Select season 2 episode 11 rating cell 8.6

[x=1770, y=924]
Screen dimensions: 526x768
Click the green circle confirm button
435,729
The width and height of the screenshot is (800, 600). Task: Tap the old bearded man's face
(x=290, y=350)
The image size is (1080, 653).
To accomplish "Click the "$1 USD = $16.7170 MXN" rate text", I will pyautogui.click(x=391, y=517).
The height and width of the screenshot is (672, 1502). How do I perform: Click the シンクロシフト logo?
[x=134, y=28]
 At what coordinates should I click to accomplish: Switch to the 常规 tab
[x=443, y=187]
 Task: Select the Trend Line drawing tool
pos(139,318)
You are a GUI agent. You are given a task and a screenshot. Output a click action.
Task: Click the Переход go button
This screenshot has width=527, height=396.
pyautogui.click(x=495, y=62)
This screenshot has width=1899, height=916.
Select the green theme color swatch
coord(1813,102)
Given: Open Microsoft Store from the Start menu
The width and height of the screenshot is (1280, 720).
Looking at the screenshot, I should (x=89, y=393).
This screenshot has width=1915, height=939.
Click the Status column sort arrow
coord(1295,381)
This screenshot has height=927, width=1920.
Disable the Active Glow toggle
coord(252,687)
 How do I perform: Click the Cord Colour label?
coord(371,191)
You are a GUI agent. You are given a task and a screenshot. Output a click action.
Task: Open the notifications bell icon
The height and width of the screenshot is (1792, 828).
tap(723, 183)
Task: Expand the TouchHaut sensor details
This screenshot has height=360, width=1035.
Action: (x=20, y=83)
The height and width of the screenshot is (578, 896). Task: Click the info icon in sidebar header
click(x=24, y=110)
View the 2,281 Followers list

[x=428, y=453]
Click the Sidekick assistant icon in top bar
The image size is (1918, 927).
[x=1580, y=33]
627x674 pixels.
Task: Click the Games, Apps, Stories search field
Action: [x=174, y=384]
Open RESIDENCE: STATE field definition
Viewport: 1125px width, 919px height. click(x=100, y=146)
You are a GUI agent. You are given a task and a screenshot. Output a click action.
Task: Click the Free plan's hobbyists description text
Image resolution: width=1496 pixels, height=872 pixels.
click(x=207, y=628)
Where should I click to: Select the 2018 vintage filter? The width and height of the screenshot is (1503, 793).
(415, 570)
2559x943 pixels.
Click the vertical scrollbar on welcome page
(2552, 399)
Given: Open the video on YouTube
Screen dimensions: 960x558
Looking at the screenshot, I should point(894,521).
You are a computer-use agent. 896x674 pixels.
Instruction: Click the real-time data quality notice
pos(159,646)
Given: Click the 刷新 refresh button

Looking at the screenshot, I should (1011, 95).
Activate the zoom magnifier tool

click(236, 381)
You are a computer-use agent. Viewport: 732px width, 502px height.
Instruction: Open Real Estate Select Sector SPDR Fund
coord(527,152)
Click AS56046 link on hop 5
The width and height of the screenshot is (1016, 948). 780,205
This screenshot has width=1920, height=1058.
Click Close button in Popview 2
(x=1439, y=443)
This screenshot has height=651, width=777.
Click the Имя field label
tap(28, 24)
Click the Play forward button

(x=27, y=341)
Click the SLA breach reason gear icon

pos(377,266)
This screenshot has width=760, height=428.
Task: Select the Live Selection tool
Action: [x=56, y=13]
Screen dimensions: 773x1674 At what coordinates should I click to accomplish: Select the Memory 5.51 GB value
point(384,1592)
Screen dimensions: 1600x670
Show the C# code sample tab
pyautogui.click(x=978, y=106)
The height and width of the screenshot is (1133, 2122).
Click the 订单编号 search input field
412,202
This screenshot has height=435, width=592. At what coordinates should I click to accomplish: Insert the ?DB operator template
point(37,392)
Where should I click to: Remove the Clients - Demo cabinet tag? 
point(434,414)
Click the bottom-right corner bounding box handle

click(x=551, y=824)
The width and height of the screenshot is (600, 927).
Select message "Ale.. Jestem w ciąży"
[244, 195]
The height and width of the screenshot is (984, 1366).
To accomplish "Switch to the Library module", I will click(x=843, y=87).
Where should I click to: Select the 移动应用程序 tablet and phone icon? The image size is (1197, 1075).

= = = = =

Beginning with the opening line and ending with the final one, transcribe the material exactly.

Select season 2 episode 11 rating cell 8.6

[x=1770, y=924]
Screen dimensions: 526x768
Click the green circle confirm button
435,729
The width and height of the screenshot is (800, 600). Task: Tap the old bearded man's face
(x=290, y=350)
The image size is (1080, 653).
To accomplish "Click the "$1 USD = $16.7170 MXN" rate text", I will pyautogui.click(x=391, y=517).
The height and width of the screenshot is (672, 1502). How do I perform: Click the シンクロシフト logo?
[x=134, y=28]
 At what coordinates should I click to accomplish: Switch to the 常规 tab
[x=443, y=187]
 Task: Select the Trend Line drawing tool
pos(139,318)
You are a GUI agent. You are given a task and a screenshot. Output a click action.
Task: Click the Переход go button
This screenshot has width=527, height=396.
pyautogui.click(x=495, y=62)
This screenshot has width=1899, height=916.
Select the green theme color swatch
coord(1813,102)
Given: Open Microsoft Store from the Start menu
The width and height of the screenshot is (1280, 720).
Looking at the screenshot, I should (x=89, y=393).
This screenshot has width=1915, height=939.
Click the Status column sort arrow
coord(1295,381)
This screenshot has height=927, width=1920.
Disable the Active Glow toggle
coord(252,687)
 How do I perform: Click the Cord Colour label?
coord(371,191)
You are a GUI agent. You are given a task and a screenshot. Output a click action.
Task: Open the notifications bell icon
The height and width of the screenshot is (1792, 828).
tap(723, 183)
Task: Expand the TouchHaut sensor details
This screenshot has height=360, width=1035.
Action: (x=20, y=83)
The height and width of the screenshot is (578, 896). Task: Click the info icon in sidebar header
click(x=24, y=110)
View the 2,281 Followers list

[x=428, y=453]
Click the Sidekick assistant icon in top bar
The image size is (1918, 927).
[x=1580, y=33]
627x674 pixels.
Task: Click the Games, Apps, Stories search field
Action: [x=174, y=384]
Open RESIDENCE: STATE field definition
Viewport: 1125px width, 919px height. click(x=100, y=146)
You are a GUI agent. You are given a task and a screenshot. Output a click action.
Task: Click the Free plan's hobbyists description text
Image resolution: width=1496 pixels, height=872 pixels.
click(x=207, y=628)
Where should I click to: Select the 2018 vintage filter? The width and height of the screenshot is (1503, 793).
(415, 570)
2559x943 pixels.
Click the vertical scrollbar on welcome page
(2552, 399)
Given: Open the video on YouTube
Screen dimensions: 960x558
Looking at the screenshot, I should point(894,521).
You are a computer-use agent. 896x674 pixels.
Instruction: Click the real-time data quality notice
pos(159,646)
Given: Click the 刷新 refresh button

Looking at the screenshot, I should (1011, 95).
Activate the zoom magnifier tool

click(236, 381)
You are a computer-use agent. Viewport: 732px width, 502px height.
Instruction: Open Real Estate Select Sector SPDR Fund
coord(527,152)
Click AS56046 link on hop 5
The width and height of the screenshot is (1016, 948). 780,205
This screenshot has width=1920, height=1058.
Click Close button in Popview 2
(x=1439, y=443)
This screenshot has height=651, width=777.
Click the Имя field label
tap(28, 24)
Click the Play forward button

(x=27, y=341)
Click the SLA breach reason gear icon

pos(377,266)
This screenshot has width=760, height=428.
Task: Select the Live Selection tool
Action: [x=56, y=13]
Screen dimensions: 773x1674 At what coordinates should I click to accomplish: Select the Memory 5.51 GB value
point(384,1592)
Screen dimensions: 1600x670
Show the C# code sample tab
pyautogui.click(x=978, y=106)
The height and width of the screenshot is (1133, 2122).
Click the 订单编号 search input field
412,202
This screenshot has height=435, width=592. At what coordinates should I click to accomplish: Insert the ?DB operator template
point(37,392)
Where should I click to: Remove the Clients - Demo cabinet tag? 
point(434,414)
Click the bottom-right corner bounding box handle

click(x=551, y=824)
The width and height of the screenshot is (600, 927).
Select message "Ale.. Jestem w ciąży"
[244, 195]
The height and width of the screenshot is (984, 1366).
To accomplish "Switch to the Library module", I will click(x=843, y=87).
Where should I click to: Select the 移动应用程序 tablet and phone icon? The image size is (1197, 1075).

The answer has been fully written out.